Alternative vs Orthodox Medicine
It is unfortunately the case that holistic practitioners will occasionally come into contact with the state system of medical care, as patients. Although regrettable, the experience does at least give the practitioner the opportunity to compare the contrasts in approach and reflect upon the impact this may have upon their own patients with regard to their appreciation of the individual holistic approach.
Over the past decade, this has increasingly become an issue of considerable debate. The imposition of government targets has led to the slavish adherence to official protocols and procedures, irrespective to the barriers to which this policy has given rise, which either hinder or totally prevent the actual delivery of care. A culture of suppression of criticism, supported by an ever-growing expenditure on public relations and “spin doctoring” has, in many cases, created a monolith more devoted to the adherence to “systems in place” than to their alleged raison d’être. It may come as no surprise that the projected NHS PR budget for 2013 is £285 million.

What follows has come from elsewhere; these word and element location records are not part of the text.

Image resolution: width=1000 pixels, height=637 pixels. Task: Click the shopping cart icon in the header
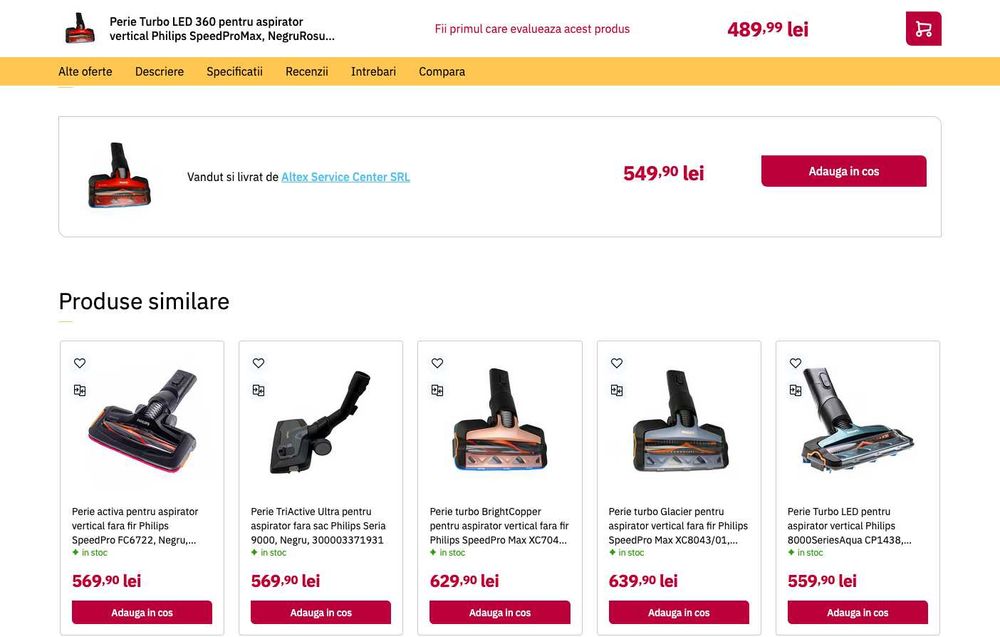[x=923, y=29]
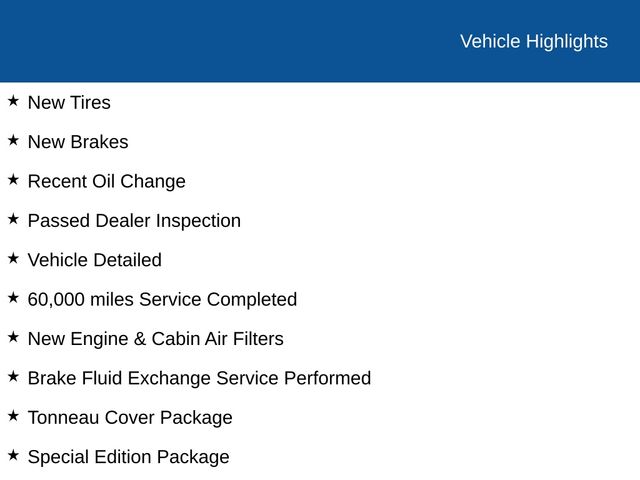Select New Engine & Cabin Air Filters text
This screenshot has height=480, width=640.
(156, 339)
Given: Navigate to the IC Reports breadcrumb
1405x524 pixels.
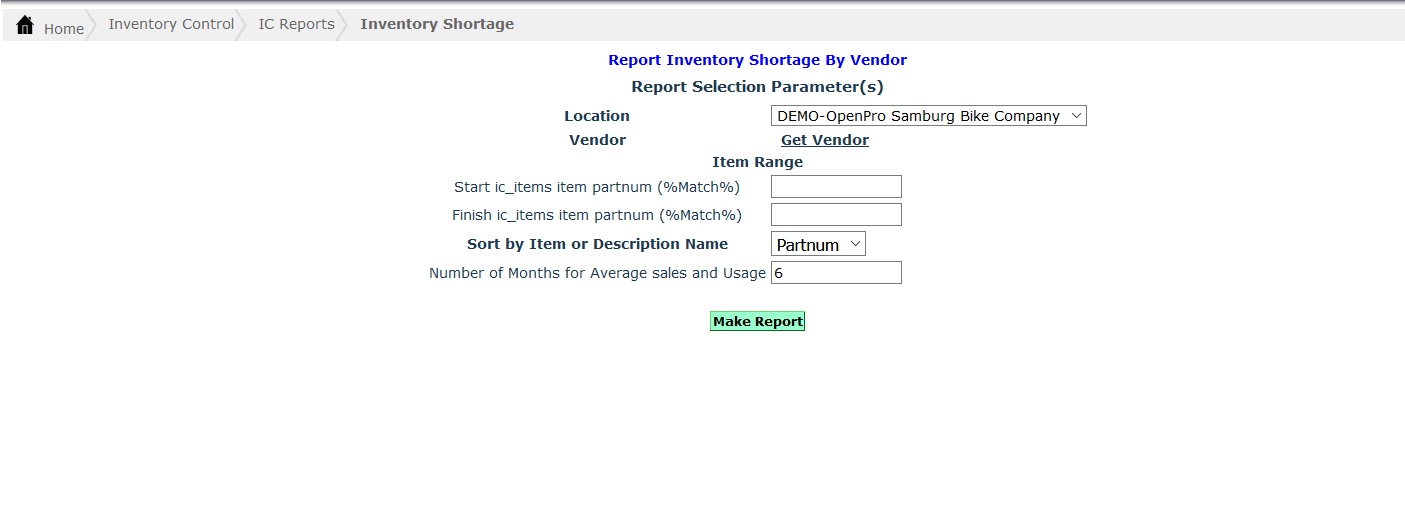Looking at the screenshot, I should pyautogui.click(x=296, y=24).
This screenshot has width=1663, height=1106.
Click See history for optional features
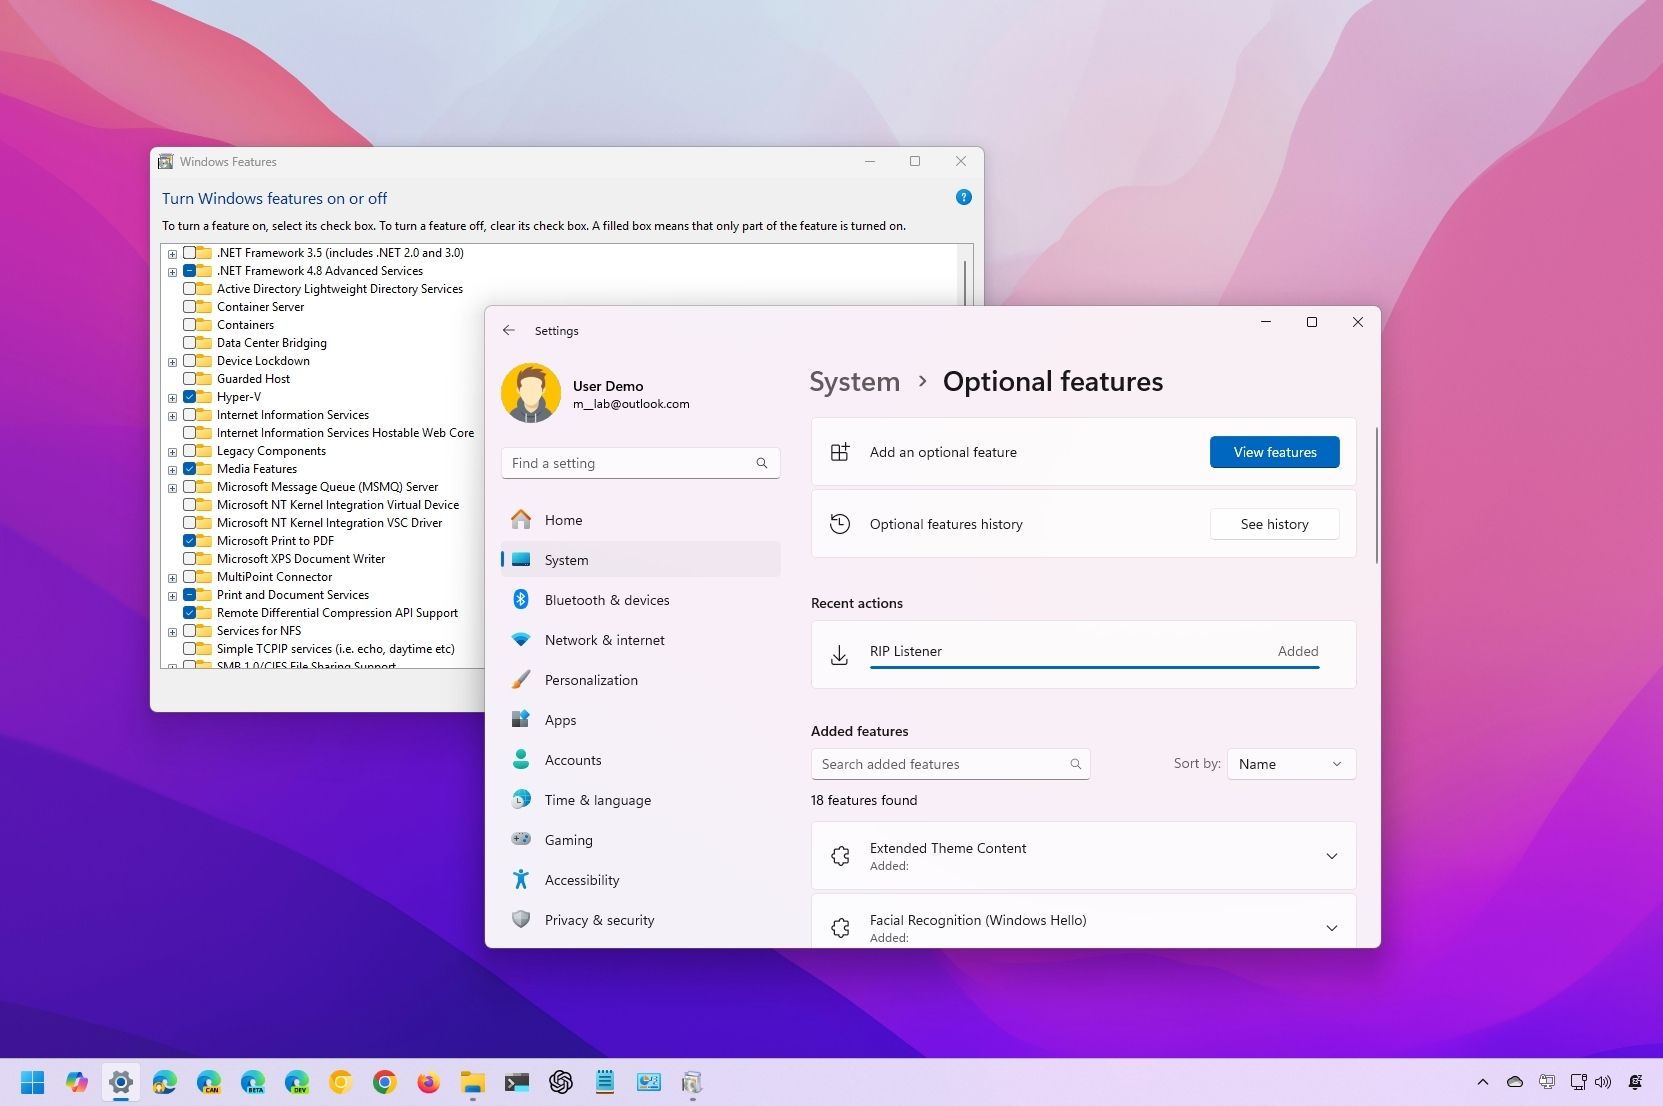1274,523
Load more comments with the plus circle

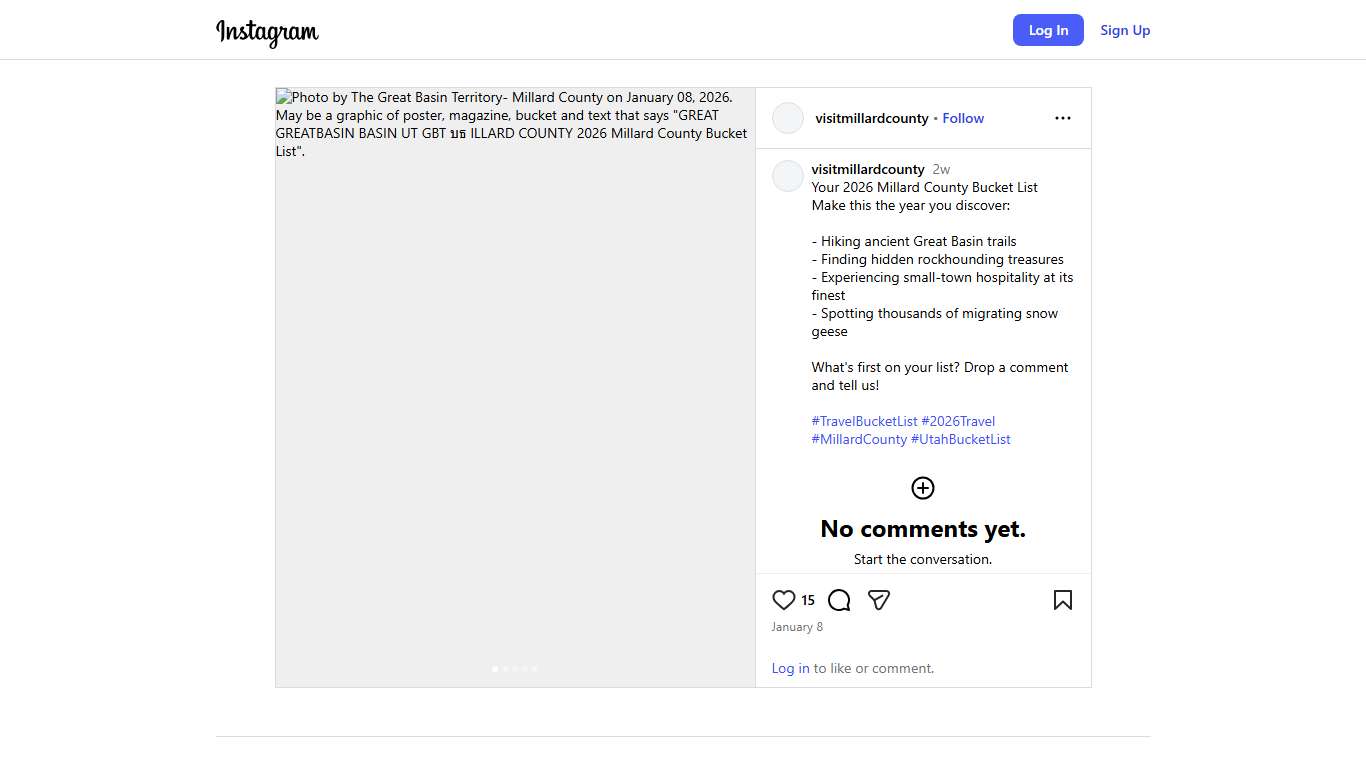(922, 488)
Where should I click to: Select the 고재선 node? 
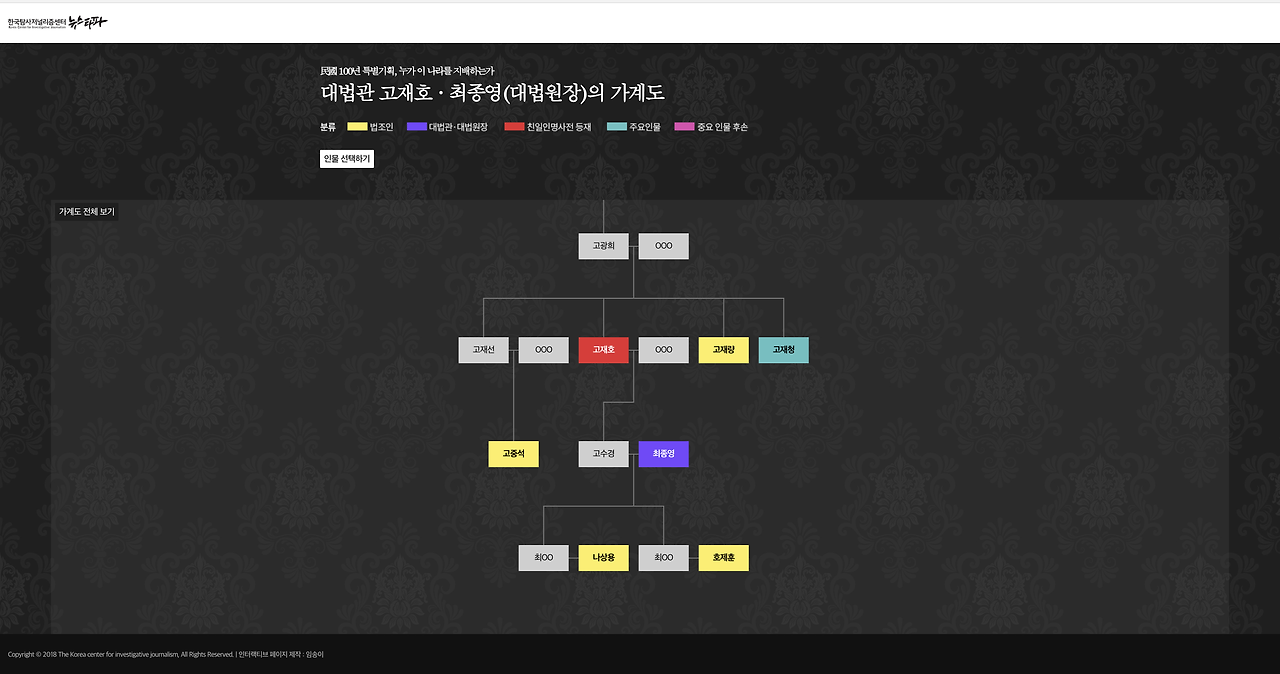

The pyramid hierarchy of authority within the NHS chain of command has all too often come to mirror the “closed shop” approach to job protection, which prior to the premiership of the late Margaret Thatcher, brought the entire national economy to the point of collapse. The compartmentalisation of individual facets of health care has inevitably led to the dehumanisation of the contact between the “health care technician” and the patient. This has inevitably led to the further promotion of the abdication of care. This in turn has created a culture of compensation and gagging orders, which in turn opposes the concept of correction. To correct you must first admit fault and to admit fault attracts both censure and claims for compensation.
Having lost faith in its ability to deliver the health care, for which the service was created, the state has increasingly turned to outsourcing various aspects of its provision to a private sector driven by the doctrine of maximum return for minimum outlay. The contrasts of philosophy between this model and that of the traditional healer/therapist have never been more self-evident.
The incompatibility between the pre-and post-Cartesian paradigms of mutually exclusive medical training has long been the subject of vitriolic debate. The deployment of Orwellian “doublespeak” has been extensively deployed to confront this unsquareable circle. Its ultimate example of this was found in the Steering Group Report, sponsored by the Foundation for Integrated Health, an organisation which was itself shut down by the Charities Commission, under accusations of embezzlement and money laundering!
Against this background, it is quite understandable that the detached observer would have failed to comprehend the endeavours of sections within the herbal medicine community, to seek professional validation within such a fatally flawed model.
The current government administration, having initially been swayed by a slick (and presumably equally expensive) assault by hired professional lobbyists (Cogitas), appears now to have recognised that it has been misled by nothing more than a deceptive exercise in semantic prestidigitation. In response to its belated enlightenment, the government has now found itself clutching an ever shrinking fig leaf with which to conceal its embarrassment, while simultaneously attempting to semaphore a U-turn under the guise of a “review of policy”.
While we await the final dénouement of this political impasse, it remains difficult to envisage anything other than yet another fudge, the like of which has been the hall mark of the current dysfunctional collaboration.
In the face of the serried ranks of the deluded (and now dismayed) advocates of the policy of professional advancement within the toxic environment of the HPC (a non-governmental organisation festering within the Department of Health), the International Register of Consultant Herbalists and Homoeopaths has continued in the traditional philosophy of naturopathic holistic healthcare, delivered on a personal one-to-one basis.
This condition of practice continues to be enshrined in the Human Medicines Act 2012 and is fundamental to the traditional practice of herbal and homoeopathic medicine. The limitations imposed by this derogation may have been intended as a restraint against irresponsible business practice, but it also recognises and protects the importance of interfacing relationship between the therapist and patient and its impact on the therapeutic outcome.
The basis of any successful relationship is founded on mutual respect, regardless of any apparent disparity status between those involved. Without respect, there can be no understanding and without understanding, there can be no accurate diagnosis or subsequent appropriate treatment regime.
Whilst the importance of trust and respect between therapist and patient is self-evident, the same is equally important in the relationship between the therapist and his/herself and the therapy practised. Perhaps herein lies the explanation of those who lacking respect for either themselves or their therapy, have sought validation through pseudo integration within a collapsing system that has manifestly already lost faith in itself.
Those who, in the face of cynically manufactured chaos and alarm, have continued to listen to the “still small voice of calm” and recognised its internal validity have found themselves drawn to a “family” of like-minded practitioners. There they have found a path that has been broad enough to accommodate all who would take it and straight enough for all to follow
Those, who walk this path in an ever-changing world of erratic political confusion, are called upon to practice constant discernment and discrimination. These qualities have always been central to the ethos of the IRCH in its pursuit of excellence. Those who crave validation should seek it within their own integrity and that of their therapy. If it cannot be found there, it will never be discovered within the gift of any bureaucratic Deus ex Machina!
It has always been this inner integrity, which has stood at the centre of the relationship between therapist and patient. It is something we must continue to guard as the very breath of life. Without it, we are nothing.